This walks the reasoning from that problem to a method you can defend. Each step is a question the previous answer forces. Scroll — you'll arrive at the decision yourself.
The method is downstream of one thing: why does it fail the 800? The failure type selects the tool. Pick the tool first and you’ll pour compute into a fix that structurally can’t work.
Data/SFT injects capability the model lacks. RL only amplifies capability it already shows — sometimes. You cannot reinforce a behavior that never fires. This is a named 2025 result, not folklore: “Scalpel vs. Hammer: GRPO Amplifies Existing Capabilities, SFT Replaces Them.”
So before choosing a knob, we need the vocabulary to describe the failure. That vocabulary is three knobs.
The whole zoo — SFT, DPO, GRPO, distillation — is one objective (move probability mass toward good behavior) at three settings. Toggle them to feel the space:
Off-policy training makes the model correct on states drawn from the teacher’s trajectory.
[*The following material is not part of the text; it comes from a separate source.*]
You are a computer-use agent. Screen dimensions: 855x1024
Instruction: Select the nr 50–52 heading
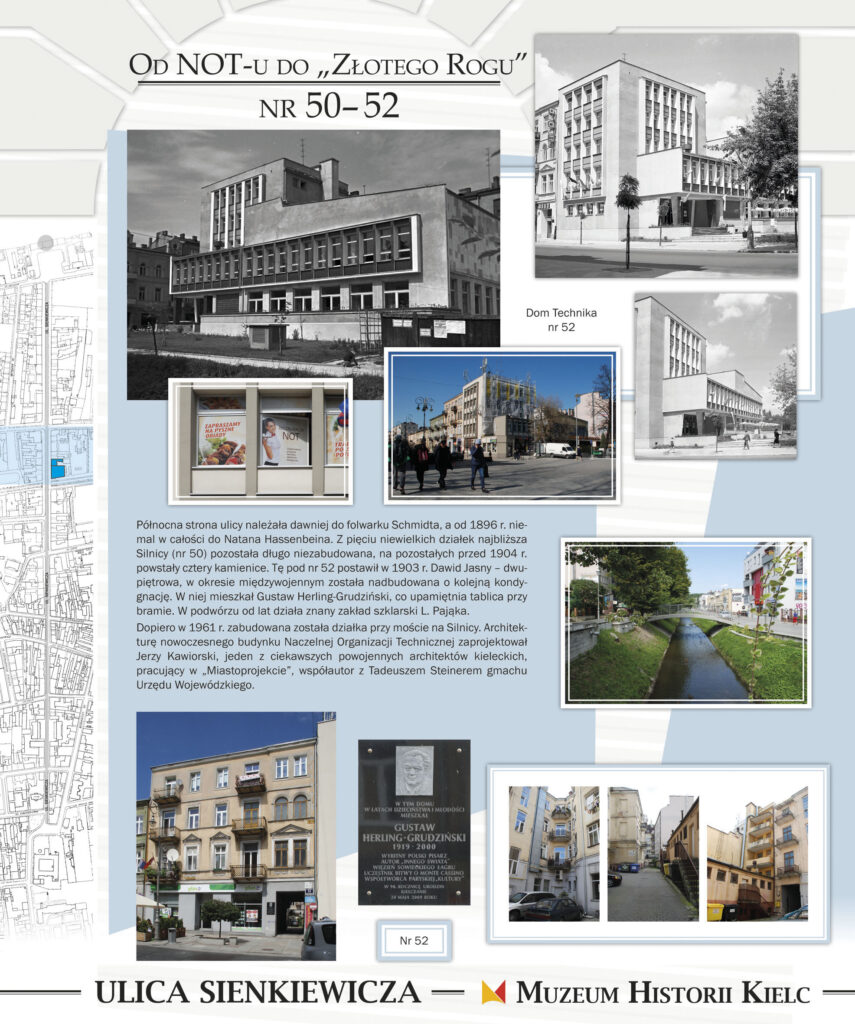[329, 106]
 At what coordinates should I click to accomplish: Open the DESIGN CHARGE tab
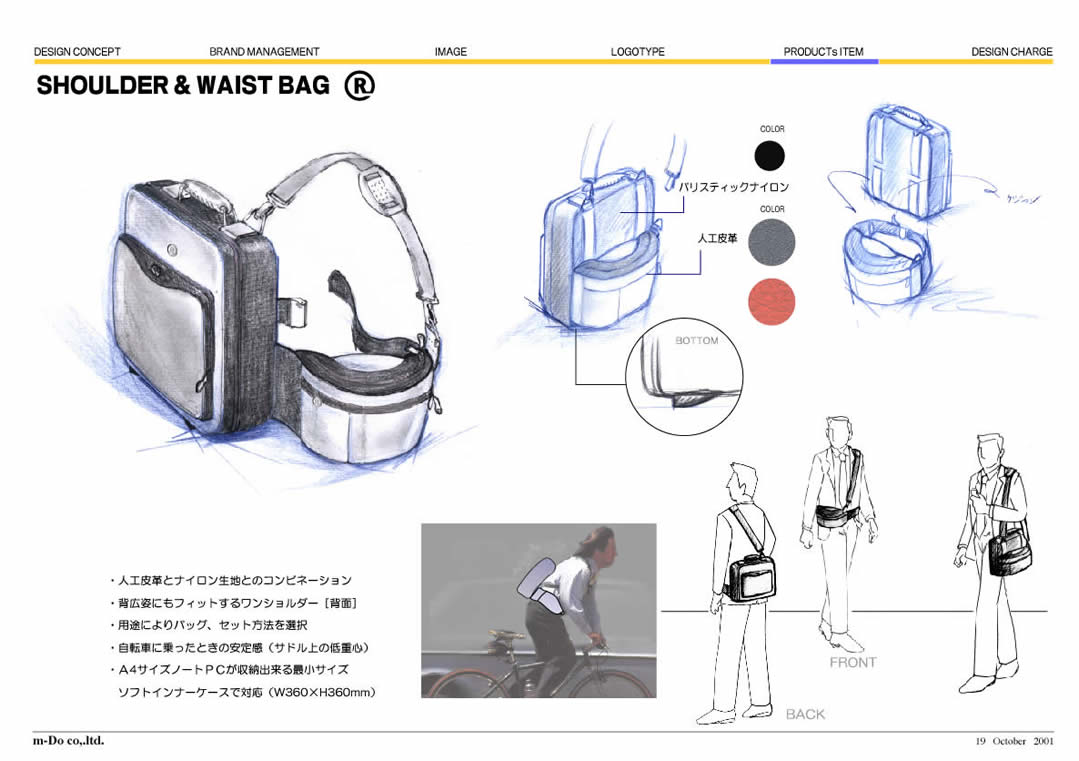point(1011,52)
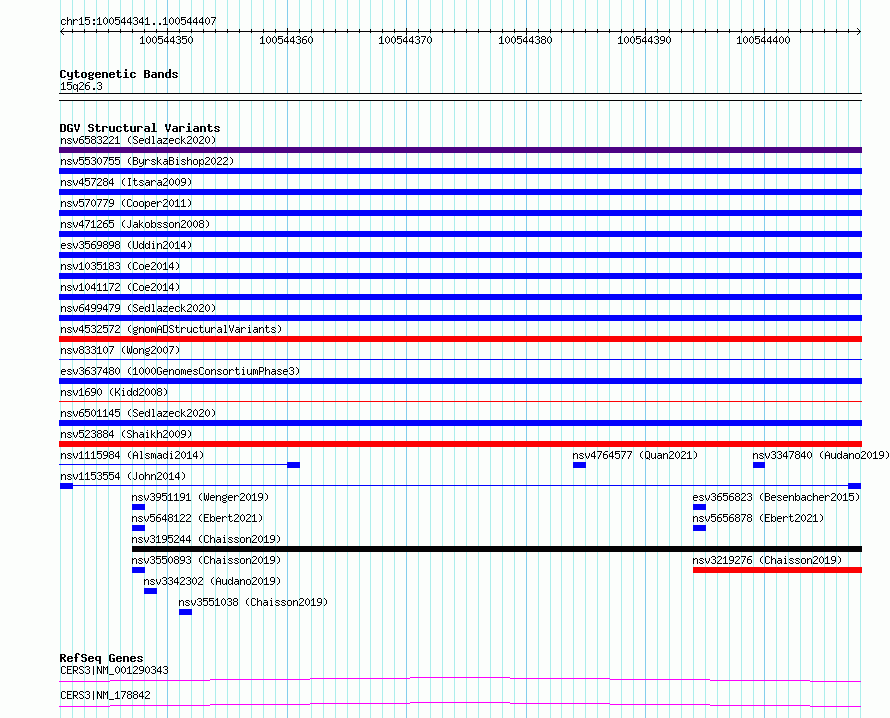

But at inference the model drives — it visits states from its own trajectory. For long agentic runs these diverge, and worse over the horizon:
Ross & Bagnell (DAgger, 2011), Thm 2.1: behavioral cloning error grows like ε·T²; on-policy correction like ε·T. Long CTF trajectories punish off-policy imitation specifically.
An execution failure, by definition, happens in a state the model’s own policy reaches. Off-policy data is — structurally — data about states it doesn’t reach. So off-policy SFT is blind to exactly the region where execution fails. You imitate teacher-states while your own-state behavior barely moves. Not a hyperparameter miss — the wrong distribution.
Ordered by increasing on-policy-ness + use of the failure signal, at increasing cost. Click a rung.
Born to fix: a base model won’t follow instructions / lacks a behavior. Show it (prompt, answer) pairs, cross-entropy. Pure imitation.
Signature: teaches new capability + format, cheap, stable — but off-policy → blind to execution + overwrites knowledge (worse on small models).
Born to fix: student imitates teacher yet still fails at inference (the mismatch above). Fix: sample from the student, let the teacher grade those tokens (dense).
Signature: the sleeper — dense per-token signal on your own rollouts. GKD: +90% rel. on GSM8K vs fixed-dataset KD. ~10× cheaper than RL. Needs a teacher genuinely better at your task.
Born to fix: want RL’s on-policy gain without the machinery. Sample N from the current model, keep verifier-accepted winners, SFT on them.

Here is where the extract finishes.